The C-Br bond is stronger than C-I, but is weaker than C-Cl. It undergoes hydrolysis more slowly than iodobutane, resulting in a slower rate of formation of silver bromide.
Lastly, the C-Cl bond is the strongest among the three C-X bonds. Chloride ion is the weakest leaving group and therefore chlrobutane does not undergo hydrolysis easily.
Safety Precaution: During the experiment I will wear gloves, for this reason being, all the organic halogen compounds have harmful vapours and can be toxic by skin absorption. I will also wear safety goggles because some organic compounds can be flammable. At the end of the experiment I will not dispose any waste down the sink due to the fact that it contains harmful substances. Halogenoalkanes are flammable. Their vapours are irritating and harmful, so I will have to avoid inhaling them. Since ethanol is highly flammable. I’ll keep bottles shut when not in use and well away from naked flames. I’ll avoid skin contact because I’ll be wearing gloves and I will not breathe the vapour. I will use the same test tubes with the same diameter. I will ensure that the solutions are not put in the boiling water to avoid evaporation of ethanol.

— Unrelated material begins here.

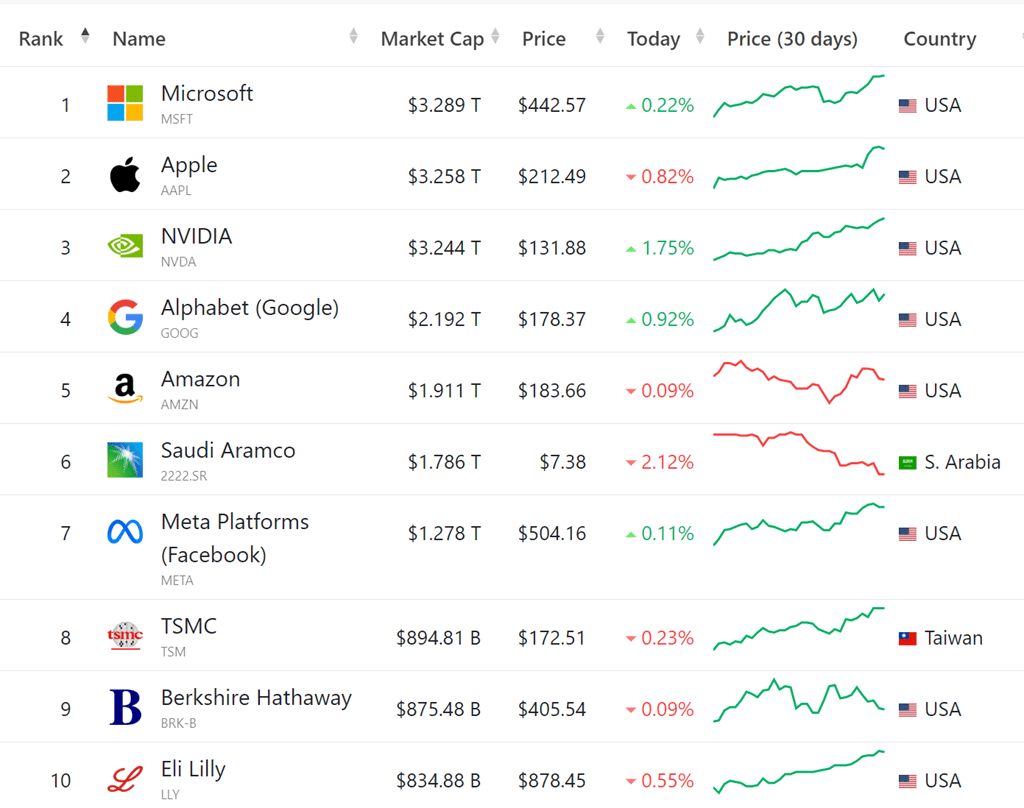
Task: Click the Google logo icon
Action: 125,318
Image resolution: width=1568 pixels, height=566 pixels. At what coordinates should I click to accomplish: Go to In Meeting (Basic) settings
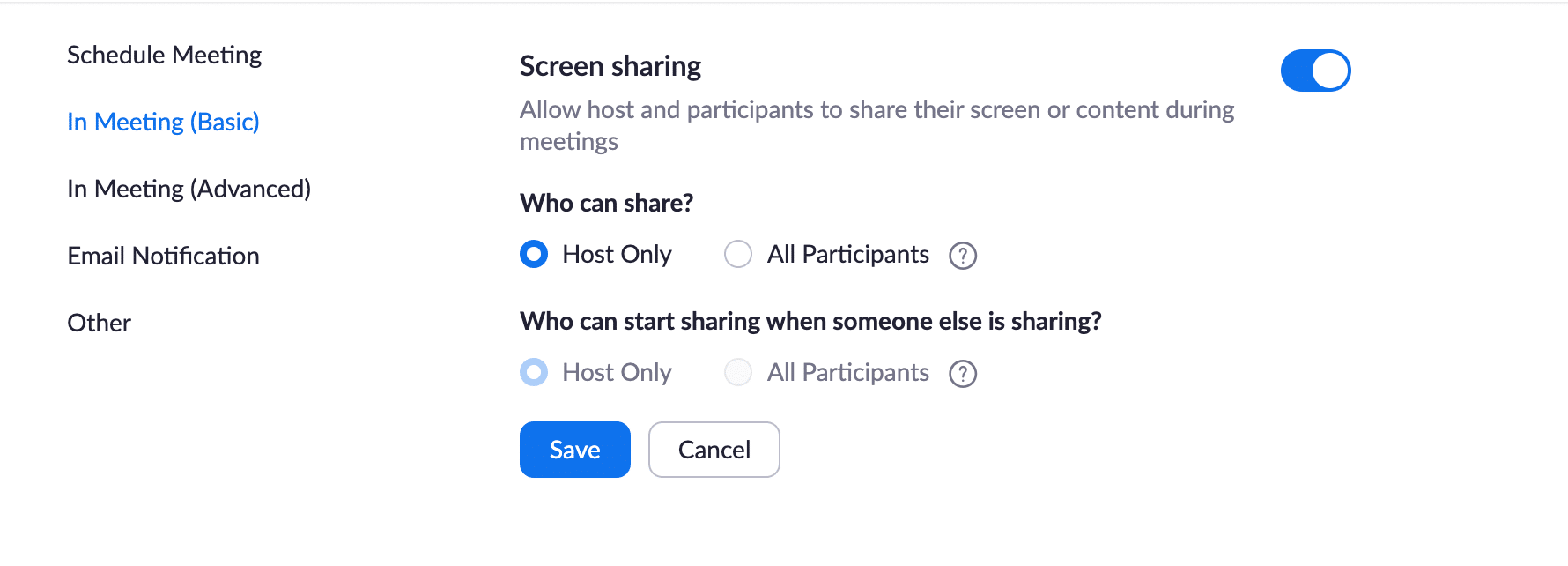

Conclusion: I have already predicted that 1-iodobutane will react the fastest for the precipitate to materialize and 1-chlorobutane will take the longest period for the precipitate to materialize. At the end of the experiment I will clarify what the results show and the relationship between the 3 halogenoalkanes are and I will show you if my prediction was right or wrong. I will also draw a graph and explain what the graph shows because looking at a graph will illustrate how close the difference was between 1-iodobutane and I-bromobutane. I can also say that I have enjoyed planning this experiment and I hope to do the experiment very shortly.